Limit Airflow DAG Visibility By AD/LDAP Groups
I think there are two different problems posed here:
First, LDAP authentication. Airflow provides support for LDAP authentication built on ldap3. The example in the linked doc shows how to associate Airflow roles with LDAP groups (e.g., the data_profiler_filter
part).
Second, restricting DAG access by group. As of the time of this writing, the current version of Airflow (1.9), doesn't support limiting visibility of DAGs by group. The recent work on role-based access control (RBAC) changes this. I've listed 3 different options for addressing this problem below.
Option 1 - RBAC (most control, available in Airflow ≥ 1.10)
The new RBAC features add support for permissions like this and is the best for fine-grained control. It uses a permission system built on Flask App Builder. This was created by a company with a very similar use case to what you mentioned which is discussed in more detail in the Jira issue.
More info can be found in:
- RBAC proposal
- AIRFLOW-85 - Create DAGs UI
- PR #3015
The RBAC webserver UI is available on master now in airflow/www_rbac. Other features around RBAC are also being actively developed to further improve security in a multi-tenancy setup.
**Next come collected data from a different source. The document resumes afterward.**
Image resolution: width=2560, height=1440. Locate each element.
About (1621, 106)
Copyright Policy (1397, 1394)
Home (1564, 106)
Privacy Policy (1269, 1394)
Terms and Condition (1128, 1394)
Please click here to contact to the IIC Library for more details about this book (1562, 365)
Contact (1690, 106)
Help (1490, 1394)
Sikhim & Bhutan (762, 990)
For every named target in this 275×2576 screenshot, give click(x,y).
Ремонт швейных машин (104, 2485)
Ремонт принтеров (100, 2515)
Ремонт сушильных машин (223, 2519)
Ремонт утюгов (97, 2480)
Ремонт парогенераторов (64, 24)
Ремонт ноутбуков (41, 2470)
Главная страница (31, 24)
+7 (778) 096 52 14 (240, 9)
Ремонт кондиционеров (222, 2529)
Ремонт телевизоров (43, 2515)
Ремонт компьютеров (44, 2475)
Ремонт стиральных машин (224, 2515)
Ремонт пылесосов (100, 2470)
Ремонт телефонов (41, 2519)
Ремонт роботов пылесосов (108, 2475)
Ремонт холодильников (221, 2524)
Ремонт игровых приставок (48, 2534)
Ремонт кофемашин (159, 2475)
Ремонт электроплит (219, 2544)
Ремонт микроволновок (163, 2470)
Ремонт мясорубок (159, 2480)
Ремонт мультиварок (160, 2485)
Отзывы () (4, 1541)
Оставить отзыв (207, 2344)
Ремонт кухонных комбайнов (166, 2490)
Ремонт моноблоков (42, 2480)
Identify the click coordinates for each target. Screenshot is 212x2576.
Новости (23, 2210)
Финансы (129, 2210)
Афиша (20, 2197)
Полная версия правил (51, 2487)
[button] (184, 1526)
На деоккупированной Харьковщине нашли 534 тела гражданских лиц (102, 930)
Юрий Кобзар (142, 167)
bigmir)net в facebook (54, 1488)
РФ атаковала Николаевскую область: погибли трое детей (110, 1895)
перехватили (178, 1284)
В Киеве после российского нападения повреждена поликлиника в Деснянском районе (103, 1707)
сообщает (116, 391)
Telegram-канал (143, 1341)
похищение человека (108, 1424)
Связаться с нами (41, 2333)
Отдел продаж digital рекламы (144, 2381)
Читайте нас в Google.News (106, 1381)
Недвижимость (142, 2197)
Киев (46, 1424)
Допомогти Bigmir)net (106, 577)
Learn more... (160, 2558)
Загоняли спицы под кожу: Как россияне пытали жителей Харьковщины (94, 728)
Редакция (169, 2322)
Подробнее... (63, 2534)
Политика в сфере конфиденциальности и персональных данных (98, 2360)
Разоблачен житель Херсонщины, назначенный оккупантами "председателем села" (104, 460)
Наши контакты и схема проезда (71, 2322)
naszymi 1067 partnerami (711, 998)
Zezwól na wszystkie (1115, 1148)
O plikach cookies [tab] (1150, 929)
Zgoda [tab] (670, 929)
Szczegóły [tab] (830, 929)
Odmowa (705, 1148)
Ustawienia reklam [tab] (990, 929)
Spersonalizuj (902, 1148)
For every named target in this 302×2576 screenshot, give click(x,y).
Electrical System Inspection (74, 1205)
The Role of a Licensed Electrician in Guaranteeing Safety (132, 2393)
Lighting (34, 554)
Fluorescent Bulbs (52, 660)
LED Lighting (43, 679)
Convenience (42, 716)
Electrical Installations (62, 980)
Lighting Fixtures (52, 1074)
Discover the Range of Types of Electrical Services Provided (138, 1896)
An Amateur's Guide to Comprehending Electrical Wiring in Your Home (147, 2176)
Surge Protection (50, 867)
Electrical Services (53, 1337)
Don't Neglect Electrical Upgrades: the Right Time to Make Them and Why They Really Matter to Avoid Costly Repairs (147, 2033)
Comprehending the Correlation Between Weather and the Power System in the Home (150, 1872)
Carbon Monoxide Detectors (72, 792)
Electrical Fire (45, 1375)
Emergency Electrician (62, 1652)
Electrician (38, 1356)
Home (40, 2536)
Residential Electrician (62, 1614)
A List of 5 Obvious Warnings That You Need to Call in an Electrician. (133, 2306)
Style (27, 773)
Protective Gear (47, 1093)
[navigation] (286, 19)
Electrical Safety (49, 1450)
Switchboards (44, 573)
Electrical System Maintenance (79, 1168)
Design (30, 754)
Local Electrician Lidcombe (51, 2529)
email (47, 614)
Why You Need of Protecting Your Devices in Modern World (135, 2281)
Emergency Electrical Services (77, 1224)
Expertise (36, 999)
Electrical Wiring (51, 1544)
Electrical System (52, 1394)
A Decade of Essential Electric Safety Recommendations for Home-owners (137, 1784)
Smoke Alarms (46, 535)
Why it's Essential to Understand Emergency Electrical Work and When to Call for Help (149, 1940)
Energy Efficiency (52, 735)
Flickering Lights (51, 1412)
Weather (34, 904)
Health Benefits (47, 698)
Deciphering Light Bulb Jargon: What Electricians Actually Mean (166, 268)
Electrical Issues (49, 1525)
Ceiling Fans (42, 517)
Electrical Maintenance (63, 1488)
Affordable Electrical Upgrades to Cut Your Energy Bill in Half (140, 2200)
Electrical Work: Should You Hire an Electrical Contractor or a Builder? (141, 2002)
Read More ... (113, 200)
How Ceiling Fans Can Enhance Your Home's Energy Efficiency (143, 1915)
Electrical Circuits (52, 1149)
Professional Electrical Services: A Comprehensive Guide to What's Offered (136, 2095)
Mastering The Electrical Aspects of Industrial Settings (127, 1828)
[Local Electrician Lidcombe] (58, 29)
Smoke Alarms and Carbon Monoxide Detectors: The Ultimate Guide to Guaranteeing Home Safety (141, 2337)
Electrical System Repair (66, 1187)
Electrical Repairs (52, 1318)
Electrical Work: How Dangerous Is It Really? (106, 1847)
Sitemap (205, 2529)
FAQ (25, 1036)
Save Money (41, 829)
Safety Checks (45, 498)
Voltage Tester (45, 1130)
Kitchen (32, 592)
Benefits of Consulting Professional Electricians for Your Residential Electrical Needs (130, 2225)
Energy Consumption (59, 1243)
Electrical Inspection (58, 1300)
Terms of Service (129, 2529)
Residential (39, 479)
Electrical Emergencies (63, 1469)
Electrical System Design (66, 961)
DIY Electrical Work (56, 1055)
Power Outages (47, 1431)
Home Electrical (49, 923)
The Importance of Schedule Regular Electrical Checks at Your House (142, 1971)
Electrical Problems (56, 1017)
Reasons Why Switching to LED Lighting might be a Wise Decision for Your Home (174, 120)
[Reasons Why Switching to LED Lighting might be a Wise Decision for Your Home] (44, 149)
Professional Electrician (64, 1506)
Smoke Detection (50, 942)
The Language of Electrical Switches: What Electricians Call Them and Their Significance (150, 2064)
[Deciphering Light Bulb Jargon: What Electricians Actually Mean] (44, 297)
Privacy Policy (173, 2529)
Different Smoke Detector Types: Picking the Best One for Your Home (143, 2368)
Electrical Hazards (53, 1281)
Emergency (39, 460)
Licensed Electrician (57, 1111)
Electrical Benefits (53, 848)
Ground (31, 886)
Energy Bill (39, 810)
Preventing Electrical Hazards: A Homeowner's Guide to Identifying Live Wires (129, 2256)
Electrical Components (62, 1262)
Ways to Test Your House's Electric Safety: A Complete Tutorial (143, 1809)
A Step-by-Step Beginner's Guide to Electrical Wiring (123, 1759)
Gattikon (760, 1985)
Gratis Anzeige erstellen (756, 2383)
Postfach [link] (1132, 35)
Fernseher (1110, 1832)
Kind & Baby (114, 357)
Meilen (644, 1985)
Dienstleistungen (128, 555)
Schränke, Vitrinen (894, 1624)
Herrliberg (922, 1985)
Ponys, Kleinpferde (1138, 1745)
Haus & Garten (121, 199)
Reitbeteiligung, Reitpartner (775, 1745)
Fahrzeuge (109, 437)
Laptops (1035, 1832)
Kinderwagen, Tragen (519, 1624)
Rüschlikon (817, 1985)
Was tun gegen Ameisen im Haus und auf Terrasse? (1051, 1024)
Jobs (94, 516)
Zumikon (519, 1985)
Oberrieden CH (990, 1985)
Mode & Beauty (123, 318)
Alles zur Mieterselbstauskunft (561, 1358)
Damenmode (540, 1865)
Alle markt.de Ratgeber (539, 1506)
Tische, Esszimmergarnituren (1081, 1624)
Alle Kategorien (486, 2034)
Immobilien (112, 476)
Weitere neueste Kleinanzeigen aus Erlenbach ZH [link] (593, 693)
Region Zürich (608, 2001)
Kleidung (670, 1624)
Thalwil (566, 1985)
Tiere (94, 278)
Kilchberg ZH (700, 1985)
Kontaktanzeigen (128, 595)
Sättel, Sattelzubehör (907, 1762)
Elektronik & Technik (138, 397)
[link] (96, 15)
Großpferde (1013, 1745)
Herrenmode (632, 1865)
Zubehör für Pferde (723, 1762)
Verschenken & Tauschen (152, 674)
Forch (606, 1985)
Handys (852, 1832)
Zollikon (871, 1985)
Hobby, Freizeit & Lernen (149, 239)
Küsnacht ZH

Note: There's also ongoing work on a new DAG-level access control (DLAC) feature in AIRFLOW-2267 which builds upon the RBAC work to introduce even more fine-grained control. More info can be found in the design doc and PR #3197.
Option 2 - Multi-tenancy with owners (simplest, available in Airflow < 1.10)
A second option you can consider for medium-grained control is a multi-tenancy setup using webserver.filter_by_owner
and setting one explicit owner
(a user, not a group) for each DAG. "With this, a user will see only the dags which it is owner of, unless it is a superuser."
Aside: A related feature you might be interested in running tasks as a specific user with impersonation using run_as_user
or core.default_impersonation
.
Option 3 - Run multiple separate Airflow instances (highest isolation)
A third option for coarse-grained control that some companies choose is to run multiple separate Airflow instances, one per team. This is probably the most practical for those looking to run multiple teams' DAGs in isolation today. If you happen to use Astronomer Enterprise, we support spinning up multiple Airflow instances.